(Text provided):
-- Begin --
# PCAP Analysis Test Notebook

This notebook tests the PCAP/CSV analysis pipeline.

**What it does:**
1. Loads the trained models
2. Extracts features from PCAP files (or uses existing CSV)
3. Runs threat detection
4. Shows results

**Prerequisites:**
- Trained models in `models/` directory
- NFStream installed: `pip install nfstream`
- For Windows: Npcap must be installed (https://npcap.com/)


In [None]:
# Setup path and imports
import sys
from pathlib import Path

# Add src to path
sys.path.insert(0, str(Path.cwd().parent / 'src'))

# Check imports
try:
    from predictor import NetworkThreatPredictor
    from feature_extractor import PCAPFeatureExtractor, CICIDS2017_FEATURES
    from analyzer import NetworkThreatAnalyzer
    print("✓ All modules imported successfully!")
except ImportError as e:
    print(f"✗ Import error: {e}")
    print("Make sure you're running from the notebooks/ directory")

# Check NFStream availability
try:
    import nfstream
    print(f"✓ NFStream version: {nfstream.__version__}")
except ImportError:
    print("⚠ NFStream not installed. Install with: pip install nfstream")
    print("  On Windows, you also need Npcap: https://npcap.com/")


## 1. Initialize the Analyzer


In [None]:
# Initialize the analyzer (loads models automatically)
analyzer = NetworkThreatAnalyzer()


## 2. Test with CSV File (Quick Test)

First, let's test the prediction pipeline using one of the existing CSV files from the CICIDS2017 dataset.
-- End --
(Dataset rows):
-- Begin --
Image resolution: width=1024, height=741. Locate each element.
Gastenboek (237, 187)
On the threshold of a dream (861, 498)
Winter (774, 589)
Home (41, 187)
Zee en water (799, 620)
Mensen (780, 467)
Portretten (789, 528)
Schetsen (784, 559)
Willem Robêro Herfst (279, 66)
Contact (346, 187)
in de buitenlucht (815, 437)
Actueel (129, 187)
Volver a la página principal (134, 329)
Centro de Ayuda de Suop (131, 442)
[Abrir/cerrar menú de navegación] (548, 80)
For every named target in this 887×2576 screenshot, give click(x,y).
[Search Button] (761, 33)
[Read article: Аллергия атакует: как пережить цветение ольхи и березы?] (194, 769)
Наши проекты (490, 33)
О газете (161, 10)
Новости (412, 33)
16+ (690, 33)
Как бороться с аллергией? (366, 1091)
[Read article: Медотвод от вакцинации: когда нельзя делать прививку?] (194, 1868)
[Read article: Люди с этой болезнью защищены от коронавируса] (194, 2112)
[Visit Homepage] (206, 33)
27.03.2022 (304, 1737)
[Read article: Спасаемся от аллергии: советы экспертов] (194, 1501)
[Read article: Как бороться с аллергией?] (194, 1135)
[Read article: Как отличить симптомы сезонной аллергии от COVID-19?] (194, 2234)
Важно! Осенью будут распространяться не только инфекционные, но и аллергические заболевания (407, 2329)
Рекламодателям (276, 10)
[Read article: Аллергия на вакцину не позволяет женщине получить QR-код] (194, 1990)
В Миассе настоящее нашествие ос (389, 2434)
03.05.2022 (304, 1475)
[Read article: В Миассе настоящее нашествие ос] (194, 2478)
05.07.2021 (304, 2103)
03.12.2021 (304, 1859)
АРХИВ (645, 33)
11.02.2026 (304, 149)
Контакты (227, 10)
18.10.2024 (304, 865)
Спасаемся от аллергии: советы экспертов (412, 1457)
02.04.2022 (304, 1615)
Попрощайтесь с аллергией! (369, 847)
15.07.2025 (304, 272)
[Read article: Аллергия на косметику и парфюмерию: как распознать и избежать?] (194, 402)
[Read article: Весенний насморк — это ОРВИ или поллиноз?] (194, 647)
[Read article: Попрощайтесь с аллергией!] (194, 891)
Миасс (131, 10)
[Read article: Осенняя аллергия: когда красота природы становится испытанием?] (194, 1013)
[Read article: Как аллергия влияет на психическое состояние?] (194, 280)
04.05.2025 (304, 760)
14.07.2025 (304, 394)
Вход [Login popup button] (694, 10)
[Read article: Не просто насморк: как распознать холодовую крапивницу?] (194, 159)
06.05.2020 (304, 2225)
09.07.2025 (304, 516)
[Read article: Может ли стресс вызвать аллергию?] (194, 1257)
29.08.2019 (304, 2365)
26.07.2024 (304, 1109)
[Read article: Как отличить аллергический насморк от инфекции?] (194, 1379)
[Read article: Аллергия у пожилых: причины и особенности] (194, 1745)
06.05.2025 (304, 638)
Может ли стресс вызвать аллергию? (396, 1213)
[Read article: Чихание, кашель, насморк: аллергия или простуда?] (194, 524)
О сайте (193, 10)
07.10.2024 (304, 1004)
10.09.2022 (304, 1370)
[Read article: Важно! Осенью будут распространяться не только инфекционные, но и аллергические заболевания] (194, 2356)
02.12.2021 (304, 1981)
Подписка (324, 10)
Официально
-- End --
(Work instructions):
a: In the PCAP analysis notebook, why is there no separate cell for loading the trained models before the analyzer is used? Answer in one to three sentences.
b: From the PCAP analysis notebook, print the passage beginning at the words "# PCAP Analysis" and ending after "be installed (https://npcap.com/)".

(Responses by task):
a: No separate cell is needed because creating the NetworkThreatAnalyzer also loads the models. The comment on that cell says it "loads models automatically."

b:
# PCAP Analysis Test Notebook

This notebook tests the PCAP/CSV analysis pipeline.

**What it does:**
1. Loads the trained models
2. Extracts features from PCAP files (or uses existing CSV)
3. Runs threat detection
4. Shows results

**Prerequisites:**
- Trained models in `models/` directory
- NFStream installed: `pip install nfstream`
- For Windows: Npcap must be installed (https://npcap.com/)